Example: 1,000 input tokens + 500 output tokens on GPT-4o:
Input: (1,000 / 1,000,000) × $2.50 = $0.00250
Output: (500 / 1,000,000) × $10.00 = $0.00500
Total: $0.00750
Real-World Examples
Example 1: Chatbot Conversation
Model: GPT-4o mini (most cost-effective for chat)
Input: 200 tokens (short user message)
Output: 150 tokens (short response)
Cost: (200/1M × $0.15) + (150/1M × $0.60) = $0.00012 per message
1,000 conversations → $0.12 | 100,000 conversations → $12.00
Example 2: Document Analysis
Model: Claude 3.5 Sonnet (great for long documents)
Input: 8,000 tokens (10-page document)
Output: 600 tokens (detailed summary)
Cost: (8,000/1M × $3.00) + (600/1M × $15.00) = $0.03300 per document
100 documents → $3.30 | 1,000 documents → $33.00
Example 3: RAG Pipeline (10,000 queries/month)
Model: Gemini 3 Flash-Lite (cheapest for high-volume RAG)
Input: 500 tokens (retrieved context + query)

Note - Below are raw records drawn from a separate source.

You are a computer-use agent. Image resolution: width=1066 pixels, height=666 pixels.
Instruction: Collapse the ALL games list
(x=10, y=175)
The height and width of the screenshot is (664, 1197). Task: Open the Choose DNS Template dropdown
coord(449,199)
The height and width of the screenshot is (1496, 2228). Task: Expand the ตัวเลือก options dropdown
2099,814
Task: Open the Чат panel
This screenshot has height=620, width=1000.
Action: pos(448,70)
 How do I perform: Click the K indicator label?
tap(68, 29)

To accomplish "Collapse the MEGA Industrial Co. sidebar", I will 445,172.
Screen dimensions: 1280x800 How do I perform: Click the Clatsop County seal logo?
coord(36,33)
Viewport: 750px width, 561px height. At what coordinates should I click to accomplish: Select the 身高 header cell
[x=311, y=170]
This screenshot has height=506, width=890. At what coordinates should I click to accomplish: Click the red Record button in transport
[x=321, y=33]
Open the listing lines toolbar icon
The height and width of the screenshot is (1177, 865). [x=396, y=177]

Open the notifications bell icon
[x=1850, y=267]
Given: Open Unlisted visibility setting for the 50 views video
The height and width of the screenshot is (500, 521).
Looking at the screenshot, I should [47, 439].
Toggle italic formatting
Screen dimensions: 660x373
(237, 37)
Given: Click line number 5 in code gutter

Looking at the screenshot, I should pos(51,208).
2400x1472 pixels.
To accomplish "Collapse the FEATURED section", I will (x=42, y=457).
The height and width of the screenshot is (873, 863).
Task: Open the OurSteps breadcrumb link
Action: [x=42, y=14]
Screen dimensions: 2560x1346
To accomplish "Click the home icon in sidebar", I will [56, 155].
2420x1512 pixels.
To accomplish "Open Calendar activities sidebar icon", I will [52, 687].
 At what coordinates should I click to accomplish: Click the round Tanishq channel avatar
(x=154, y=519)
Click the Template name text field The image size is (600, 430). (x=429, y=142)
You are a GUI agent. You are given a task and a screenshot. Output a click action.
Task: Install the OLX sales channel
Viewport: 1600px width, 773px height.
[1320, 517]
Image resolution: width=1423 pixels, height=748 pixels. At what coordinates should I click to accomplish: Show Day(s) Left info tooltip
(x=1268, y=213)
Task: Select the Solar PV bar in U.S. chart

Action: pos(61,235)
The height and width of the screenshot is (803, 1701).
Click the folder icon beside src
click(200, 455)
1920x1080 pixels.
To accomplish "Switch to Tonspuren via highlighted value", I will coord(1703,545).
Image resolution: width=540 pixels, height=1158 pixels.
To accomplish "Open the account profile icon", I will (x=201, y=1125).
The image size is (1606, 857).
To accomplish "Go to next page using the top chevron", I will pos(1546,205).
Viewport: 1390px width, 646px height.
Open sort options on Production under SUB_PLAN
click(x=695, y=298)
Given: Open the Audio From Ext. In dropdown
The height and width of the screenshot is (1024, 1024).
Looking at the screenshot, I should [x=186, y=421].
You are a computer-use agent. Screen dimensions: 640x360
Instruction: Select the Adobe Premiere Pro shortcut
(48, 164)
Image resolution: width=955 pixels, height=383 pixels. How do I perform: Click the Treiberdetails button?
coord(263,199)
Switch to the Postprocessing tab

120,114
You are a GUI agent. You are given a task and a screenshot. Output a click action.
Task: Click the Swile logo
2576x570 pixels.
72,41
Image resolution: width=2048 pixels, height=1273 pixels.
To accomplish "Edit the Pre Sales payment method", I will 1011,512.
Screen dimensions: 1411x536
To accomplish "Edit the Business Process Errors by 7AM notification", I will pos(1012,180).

Output: 200 tokens (answer)
Cost per query: (500/1M × $0.05) + (200/1M × $0.20) = $0.000065
10,000 queries/month → $0.65/month | 1M queries/month → $65/month
How to Reduce AI Token Costs
- Use smaller models for simple tasks: GPT-4o mini or Gemini Flash-Lite cost 10–50x less than GPT-5 or Claude Opus for straightforward queries
- Optimize prompts: Remove redundant instructions and context. Every token you save is money saved
- Implement smart routing: Route simple queries to cheap models, complex ones to capable models
- Cache responses: For repeated queries, cache results and avoid re-computation
- Use completion hints: Many APIs support max_tokens limits to cap output costs
- Batch API calls: Some providers offer batch pricing at 50% discount for async processing
Frequently Asked Questions
How many tokens is my text?
As a rough estimate: 1 token ≈ 4 characters or 0.75 words in English. For precise counting, use OpenAI's tokenizer tool or Anthropic's token counter. For typical English prose: 1,000 words ≈ 1,333 tokens. Code typically uses more tokens per word than prose.
Why are output tokens more expensive than input tokens?
Output (completion) tokens require more compute because the model generates them token-by-token using probabilistic sampling, while input tokens are processed in a single forward pass. Most providers charge 2–5x more for outputs to reflect this difference.
Which model gives the best value for money?
For cost-effectiveness: Gemini 3 Flash-Lite ($0.05/$0.20 per 1M) is the cheapest for most use cases. For capability per dollar, Claude 4 Sonnet often outperforms its price tier. For maximum quality regardless of cost, GPT-5 or o3 are the top performers.
Is self-hosting cheaper than using paid APIs?
At high volume (>10M tokens/month), self-hosting DeepSeek V3 can be cheaper. However, you pay for GPU infrastructure (~$0.50–2.00/hr per A100), maintenance, and ops overhead. For most teams under 1B tokens/month, paid APIs offer better value.